You probably know the story by now: Pennsylvania school district gives laptops to kids, then uses the laptops to spy on them. And by “spying” I mean; “remotely take pictures through the built-in webcam in the students’ bedrooms”. The students didn’t know about it, or know the reason why it was a violation of the “code of conduct” to disable the webcam. Now the FBI is investigating.
These people are in big trouble. They violated several very important laws (normally you have to be Dick Cheney to get away with such) that can land them in prison. They exposed their school district to the mother of all class-action suits. And they undermined every laptop loan program in the country, abusing and destroying trust. It was a spectacularly dumb move, setting up and using the spy system.
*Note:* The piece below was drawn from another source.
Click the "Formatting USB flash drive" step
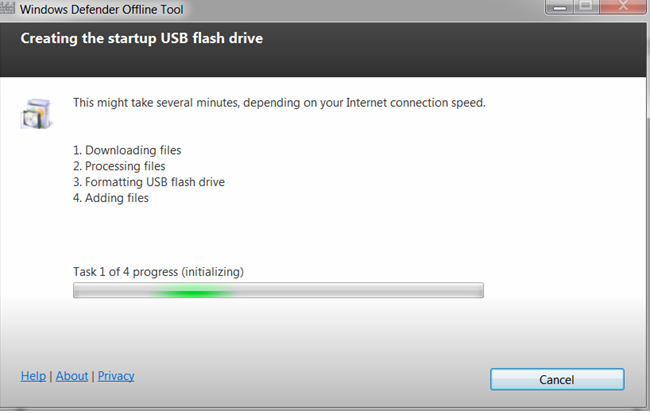This screenshot has width=651, height=414. pos(149,182)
Thing is; it wasn’t just one or two people. You know how this works: a committee had to put out an RFP for the software system, and review competing systems. Some pointy-haired boss had to approve the purchase. Unless their legal council is incompetent, they omitted asking him/her. Technicians had to install the software and train school officials in its use. School principals had access to the pictures and thought it would be a good idea to confront a student with one of them. The kid was eating candy, which the principal mistook for “pills”, and called the kid into his office. See! Here’s the evidence, kid. Of the school district committing a crime, that is.
There were so many exit ramps on the road between initial dumb idea, and pathetic national news story. At any point someone could have said; “Go ask your lawyers. This is wrong, you know it’s wrong, and you’re not going to do it or I’m going to the parents and the press.” And the pointy-haired bosses would have been angry but a quick consult with school district legal council would have revealed the objecting person as a valuable asset. It would go something like this:
(School district attorney: “You surely weren’t going to actually DO this, were you?”)
Pot holes of stupidity are seldom this deep, but organizations take the dumb road all the time, and they’re set up to reward “team players” while punishing individuals who raise objections. It’s true in politics, in religion, in education, and in business. When the project is completed, everyone slaps everyone else on the back and it’s attaboys all around. Status quo, stupidity, cupidity, mendacity and just plain bull-headedness wins the day.
It’s easy to think of dumb corporate decisions that became news: Enron, Ken Lay, or local stuff like the city arena that we were told would make a profit when everyone knew it wouldn’t (actual case). Or the church camp that was caught burying several barrels of chlordane next to the lake to save the cost of proper disposal (another actual case). In situations like that, who’s the most valuable team member: the “team player”? Or the one who says; “If you’re going to be this stupid, count me out.”
I would love to hear some ideas for developing institutional baloney detectors, and turning the usual value equation around.